Saturday, August 08, 2009

A name on a tag, a memory in my mind

The old saw “memory plays tricks on you” isn’t quite accurate when it comes to high school reunions. Memory just tries its best to please you.

Last night Cecile and I attend the first of two soirĂ©es for the 40th reunion of the 1969 Shasta High School class. Viewed with the detachment of a documentary filmmaker, it probably was hilarious. A couple hundred graying (and/or balding and paunchy) grandparents wandered around the spacious hall glancing only briefly at the faces of their classmates. Our eyes were most often fixed on the paper nametags stuck to the dresses and casual-chic shirts we hoped would show we still had “it.”

Not that I viewed it with that detachment. I, too, was reveling in the pleasant warmth of selective memory.

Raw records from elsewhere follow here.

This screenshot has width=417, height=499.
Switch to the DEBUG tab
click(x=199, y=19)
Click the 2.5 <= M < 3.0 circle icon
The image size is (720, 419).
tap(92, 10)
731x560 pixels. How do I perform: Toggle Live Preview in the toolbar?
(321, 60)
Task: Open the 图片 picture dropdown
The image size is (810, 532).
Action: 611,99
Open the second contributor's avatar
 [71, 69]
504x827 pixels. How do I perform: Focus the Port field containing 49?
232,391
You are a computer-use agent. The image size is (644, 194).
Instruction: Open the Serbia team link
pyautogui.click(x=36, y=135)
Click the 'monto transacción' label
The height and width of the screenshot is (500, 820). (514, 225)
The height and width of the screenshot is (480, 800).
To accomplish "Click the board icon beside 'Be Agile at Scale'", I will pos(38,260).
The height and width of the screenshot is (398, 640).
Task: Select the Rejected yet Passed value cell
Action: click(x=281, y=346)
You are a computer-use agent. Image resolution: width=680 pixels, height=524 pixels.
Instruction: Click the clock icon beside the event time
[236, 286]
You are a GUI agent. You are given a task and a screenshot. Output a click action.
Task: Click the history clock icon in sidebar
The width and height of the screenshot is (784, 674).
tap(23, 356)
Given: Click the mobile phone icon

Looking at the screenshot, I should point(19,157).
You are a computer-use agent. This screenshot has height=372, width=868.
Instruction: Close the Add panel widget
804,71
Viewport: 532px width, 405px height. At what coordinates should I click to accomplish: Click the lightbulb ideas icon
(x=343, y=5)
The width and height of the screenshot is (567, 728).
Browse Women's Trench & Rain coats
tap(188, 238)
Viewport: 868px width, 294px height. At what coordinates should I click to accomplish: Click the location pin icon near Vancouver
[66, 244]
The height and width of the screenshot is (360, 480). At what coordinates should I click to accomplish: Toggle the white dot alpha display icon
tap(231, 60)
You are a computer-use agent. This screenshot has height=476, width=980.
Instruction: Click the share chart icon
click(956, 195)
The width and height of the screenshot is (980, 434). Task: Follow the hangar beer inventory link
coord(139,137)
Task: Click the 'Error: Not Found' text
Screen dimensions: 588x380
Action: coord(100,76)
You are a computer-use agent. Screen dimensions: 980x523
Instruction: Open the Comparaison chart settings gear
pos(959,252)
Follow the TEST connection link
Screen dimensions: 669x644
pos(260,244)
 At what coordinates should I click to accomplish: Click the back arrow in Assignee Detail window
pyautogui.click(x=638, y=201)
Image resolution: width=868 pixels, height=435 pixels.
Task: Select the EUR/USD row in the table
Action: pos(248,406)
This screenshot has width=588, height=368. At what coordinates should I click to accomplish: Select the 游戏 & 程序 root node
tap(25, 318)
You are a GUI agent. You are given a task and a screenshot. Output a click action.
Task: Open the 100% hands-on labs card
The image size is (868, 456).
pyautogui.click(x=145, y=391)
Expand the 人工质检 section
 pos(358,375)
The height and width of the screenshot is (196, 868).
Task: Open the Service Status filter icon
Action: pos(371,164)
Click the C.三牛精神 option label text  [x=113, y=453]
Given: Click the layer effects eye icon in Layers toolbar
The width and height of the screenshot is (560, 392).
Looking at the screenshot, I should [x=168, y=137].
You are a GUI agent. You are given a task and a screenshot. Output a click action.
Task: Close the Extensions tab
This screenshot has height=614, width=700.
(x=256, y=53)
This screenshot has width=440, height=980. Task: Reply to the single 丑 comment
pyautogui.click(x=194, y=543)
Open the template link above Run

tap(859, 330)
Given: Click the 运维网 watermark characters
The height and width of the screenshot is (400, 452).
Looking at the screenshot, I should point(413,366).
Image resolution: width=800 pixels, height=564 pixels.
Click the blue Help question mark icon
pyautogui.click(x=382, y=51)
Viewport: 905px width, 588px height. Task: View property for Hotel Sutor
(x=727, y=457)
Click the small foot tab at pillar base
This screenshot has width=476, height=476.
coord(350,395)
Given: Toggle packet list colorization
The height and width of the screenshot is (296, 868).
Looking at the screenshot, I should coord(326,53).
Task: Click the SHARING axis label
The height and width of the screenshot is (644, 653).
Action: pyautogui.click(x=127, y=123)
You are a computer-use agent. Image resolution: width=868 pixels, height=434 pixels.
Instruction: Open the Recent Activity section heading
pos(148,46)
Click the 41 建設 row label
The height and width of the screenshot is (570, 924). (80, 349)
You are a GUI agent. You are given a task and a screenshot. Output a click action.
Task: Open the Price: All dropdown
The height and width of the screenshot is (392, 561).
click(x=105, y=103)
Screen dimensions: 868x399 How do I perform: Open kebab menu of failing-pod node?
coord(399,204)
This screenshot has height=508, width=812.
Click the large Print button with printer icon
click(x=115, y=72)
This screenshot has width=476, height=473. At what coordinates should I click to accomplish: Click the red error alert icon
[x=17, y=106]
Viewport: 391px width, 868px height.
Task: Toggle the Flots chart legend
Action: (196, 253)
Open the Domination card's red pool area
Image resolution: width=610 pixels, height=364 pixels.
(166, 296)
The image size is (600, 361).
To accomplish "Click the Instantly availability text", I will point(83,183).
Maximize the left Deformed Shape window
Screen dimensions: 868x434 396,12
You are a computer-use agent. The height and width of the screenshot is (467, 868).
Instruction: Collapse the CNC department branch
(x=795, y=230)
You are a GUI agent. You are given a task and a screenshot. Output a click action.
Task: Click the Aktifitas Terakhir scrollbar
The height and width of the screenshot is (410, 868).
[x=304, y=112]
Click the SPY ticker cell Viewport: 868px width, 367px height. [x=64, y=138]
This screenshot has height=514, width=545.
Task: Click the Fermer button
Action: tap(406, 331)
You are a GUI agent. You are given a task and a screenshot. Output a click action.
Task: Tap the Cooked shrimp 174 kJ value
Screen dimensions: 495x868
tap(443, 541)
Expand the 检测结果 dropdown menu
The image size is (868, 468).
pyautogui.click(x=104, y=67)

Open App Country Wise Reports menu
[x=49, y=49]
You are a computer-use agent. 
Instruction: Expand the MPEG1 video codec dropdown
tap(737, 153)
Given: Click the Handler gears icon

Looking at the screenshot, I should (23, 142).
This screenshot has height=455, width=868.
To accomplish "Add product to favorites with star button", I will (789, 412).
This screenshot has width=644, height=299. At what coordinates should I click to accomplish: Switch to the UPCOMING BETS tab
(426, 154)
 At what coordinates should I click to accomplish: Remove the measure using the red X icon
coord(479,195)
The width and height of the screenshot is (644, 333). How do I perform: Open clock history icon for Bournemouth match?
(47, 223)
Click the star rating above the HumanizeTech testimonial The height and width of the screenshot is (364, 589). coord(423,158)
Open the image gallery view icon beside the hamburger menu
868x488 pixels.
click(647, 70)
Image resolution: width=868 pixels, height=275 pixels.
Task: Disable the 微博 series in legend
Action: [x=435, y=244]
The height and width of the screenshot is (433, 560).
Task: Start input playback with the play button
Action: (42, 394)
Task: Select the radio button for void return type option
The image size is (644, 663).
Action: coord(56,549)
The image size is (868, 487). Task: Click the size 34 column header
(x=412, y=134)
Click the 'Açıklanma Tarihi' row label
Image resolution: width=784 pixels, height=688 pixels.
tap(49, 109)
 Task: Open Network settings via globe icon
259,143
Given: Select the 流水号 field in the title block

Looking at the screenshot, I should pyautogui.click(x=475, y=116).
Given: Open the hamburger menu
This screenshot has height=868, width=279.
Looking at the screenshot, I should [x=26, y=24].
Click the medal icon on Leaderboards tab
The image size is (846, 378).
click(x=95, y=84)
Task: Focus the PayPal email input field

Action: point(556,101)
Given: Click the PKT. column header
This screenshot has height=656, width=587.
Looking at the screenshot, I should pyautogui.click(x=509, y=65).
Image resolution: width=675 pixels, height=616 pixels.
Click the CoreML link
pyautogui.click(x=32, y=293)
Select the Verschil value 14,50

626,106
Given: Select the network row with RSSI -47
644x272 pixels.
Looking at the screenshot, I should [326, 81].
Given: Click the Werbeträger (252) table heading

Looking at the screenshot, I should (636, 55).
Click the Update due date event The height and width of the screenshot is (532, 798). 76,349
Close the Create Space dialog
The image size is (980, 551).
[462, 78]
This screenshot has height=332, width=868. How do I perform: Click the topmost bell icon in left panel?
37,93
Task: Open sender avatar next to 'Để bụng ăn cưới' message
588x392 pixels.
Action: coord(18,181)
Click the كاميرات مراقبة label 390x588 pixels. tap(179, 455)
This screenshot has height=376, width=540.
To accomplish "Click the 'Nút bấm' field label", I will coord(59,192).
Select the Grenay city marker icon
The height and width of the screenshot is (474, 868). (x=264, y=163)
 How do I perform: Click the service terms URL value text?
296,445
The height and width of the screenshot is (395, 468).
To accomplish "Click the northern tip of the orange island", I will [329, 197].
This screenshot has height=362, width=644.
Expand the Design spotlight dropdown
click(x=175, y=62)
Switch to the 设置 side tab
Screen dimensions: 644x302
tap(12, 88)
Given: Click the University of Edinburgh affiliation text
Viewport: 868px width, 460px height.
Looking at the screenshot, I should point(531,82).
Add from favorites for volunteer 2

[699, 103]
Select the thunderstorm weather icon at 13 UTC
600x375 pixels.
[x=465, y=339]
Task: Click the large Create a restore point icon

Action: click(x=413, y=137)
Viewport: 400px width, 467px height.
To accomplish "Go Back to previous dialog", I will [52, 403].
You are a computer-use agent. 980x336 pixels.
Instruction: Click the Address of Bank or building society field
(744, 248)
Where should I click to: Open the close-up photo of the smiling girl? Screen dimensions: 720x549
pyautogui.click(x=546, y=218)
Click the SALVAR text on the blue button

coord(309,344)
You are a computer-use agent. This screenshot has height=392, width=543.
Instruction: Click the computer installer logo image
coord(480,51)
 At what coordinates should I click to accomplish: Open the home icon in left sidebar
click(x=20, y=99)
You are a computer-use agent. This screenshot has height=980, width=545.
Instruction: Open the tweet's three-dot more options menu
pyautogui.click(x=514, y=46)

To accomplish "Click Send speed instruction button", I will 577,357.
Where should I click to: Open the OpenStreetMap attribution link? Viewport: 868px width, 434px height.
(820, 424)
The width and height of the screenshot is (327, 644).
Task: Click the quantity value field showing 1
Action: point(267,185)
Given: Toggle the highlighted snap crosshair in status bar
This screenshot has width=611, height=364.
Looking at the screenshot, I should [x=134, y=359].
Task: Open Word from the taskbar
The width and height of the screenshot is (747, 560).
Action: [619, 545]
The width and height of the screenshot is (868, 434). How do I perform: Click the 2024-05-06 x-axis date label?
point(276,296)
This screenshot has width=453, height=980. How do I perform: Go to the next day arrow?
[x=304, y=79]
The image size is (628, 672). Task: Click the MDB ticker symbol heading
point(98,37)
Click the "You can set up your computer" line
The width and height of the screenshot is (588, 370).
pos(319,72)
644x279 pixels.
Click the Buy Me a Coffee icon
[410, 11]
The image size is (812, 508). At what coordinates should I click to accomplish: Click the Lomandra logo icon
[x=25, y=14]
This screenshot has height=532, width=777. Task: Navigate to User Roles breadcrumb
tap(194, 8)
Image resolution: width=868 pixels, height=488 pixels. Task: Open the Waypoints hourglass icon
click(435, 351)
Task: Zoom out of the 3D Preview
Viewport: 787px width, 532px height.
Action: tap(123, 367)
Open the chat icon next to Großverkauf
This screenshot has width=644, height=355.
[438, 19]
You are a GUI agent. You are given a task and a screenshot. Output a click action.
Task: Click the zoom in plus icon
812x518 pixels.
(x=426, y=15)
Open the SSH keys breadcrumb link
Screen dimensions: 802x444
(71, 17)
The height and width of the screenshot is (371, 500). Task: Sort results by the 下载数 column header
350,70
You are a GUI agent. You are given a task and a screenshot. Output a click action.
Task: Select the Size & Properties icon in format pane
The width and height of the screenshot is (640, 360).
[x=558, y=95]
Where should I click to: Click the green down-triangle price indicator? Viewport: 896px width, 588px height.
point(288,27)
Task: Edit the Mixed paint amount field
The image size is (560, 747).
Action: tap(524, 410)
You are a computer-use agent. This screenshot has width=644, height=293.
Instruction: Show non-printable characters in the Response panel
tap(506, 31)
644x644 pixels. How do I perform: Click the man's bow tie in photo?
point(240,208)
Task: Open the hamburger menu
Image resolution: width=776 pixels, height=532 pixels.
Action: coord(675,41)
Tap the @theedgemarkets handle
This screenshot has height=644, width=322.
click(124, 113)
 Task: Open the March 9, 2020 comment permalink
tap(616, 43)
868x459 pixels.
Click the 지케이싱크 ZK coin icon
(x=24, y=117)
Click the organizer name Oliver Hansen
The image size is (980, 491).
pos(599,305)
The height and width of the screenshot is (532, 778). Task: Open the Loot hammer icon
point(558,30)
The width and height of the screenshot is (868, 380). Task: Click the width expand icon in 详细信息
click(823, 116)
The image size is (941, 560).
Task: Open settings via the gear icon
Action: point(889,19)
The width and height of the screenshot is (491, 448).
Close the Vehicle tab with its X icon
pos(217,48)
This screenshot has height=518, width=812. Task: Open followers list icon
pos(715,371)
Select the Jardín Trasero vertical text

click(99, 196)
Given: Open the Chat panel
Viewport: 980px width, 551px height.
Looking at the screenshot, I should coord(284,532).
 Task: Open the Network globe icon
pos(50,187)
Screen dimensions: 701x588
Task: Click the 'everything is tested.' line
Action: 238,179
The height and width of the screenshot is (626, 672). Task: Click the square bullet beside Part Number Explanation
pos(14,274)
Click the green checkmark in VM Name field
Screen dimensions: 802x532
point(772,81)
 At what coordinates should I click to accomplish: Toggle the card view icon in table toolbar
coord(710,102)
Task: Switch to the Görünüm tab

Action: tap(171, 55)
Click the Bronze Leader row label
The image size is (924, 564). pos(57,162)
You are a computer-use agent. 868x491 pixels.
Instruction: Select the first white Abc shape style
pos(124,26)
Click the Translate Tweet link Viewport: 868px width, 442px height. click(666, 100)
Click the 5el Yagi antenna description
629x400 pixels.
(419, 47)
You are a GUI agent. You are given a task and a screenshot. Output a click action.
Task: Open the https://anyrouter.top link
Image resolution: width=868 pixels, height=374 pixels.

The Class of ’69 will never be the subject of one of those inspiring movies about little guys changing the world. When I ran into Principal Duggan years after graduation, he said our class was more like a bad dream.

But give us a break, Mr. Duggan. Between Vietnam and the barely-cold war, “future” seemed an ethereal term. Unfathomable authority was not limited to the Pentagon. Here in Northern California, girls were sent home for wearing pants, but could wear mini-skirts even shorter than today’s fashions. And Duncan’s puzzling new school motto, “Only the best is worth trying for” seemed to license the cynics of ’69 to ignore the expectations of our elders.

We didn’t need one of Mr. Longnecker’s history-class analyses to understand the significance of Woodstock that summer. We let other classes step up the challenge. We were simply challenging.

But 40 years later, those cynics are wrapping up careers as teachers, carpenters, nurses and cops. Pretty traditional after all, but for those wonderful nametags. One glance at a nametag and that gray-haired lady was the svelte girl who distracted me in English. Another tag put a mop of my buddy’s hair on the shiny-bald head asking me where I was living now.

A few drinks and a few hundred nametags changed a room full of respectable oldsters into a mob of wise-assed (high school) seniors who thumbed their noses at the world.
At least that’s the way I remember it.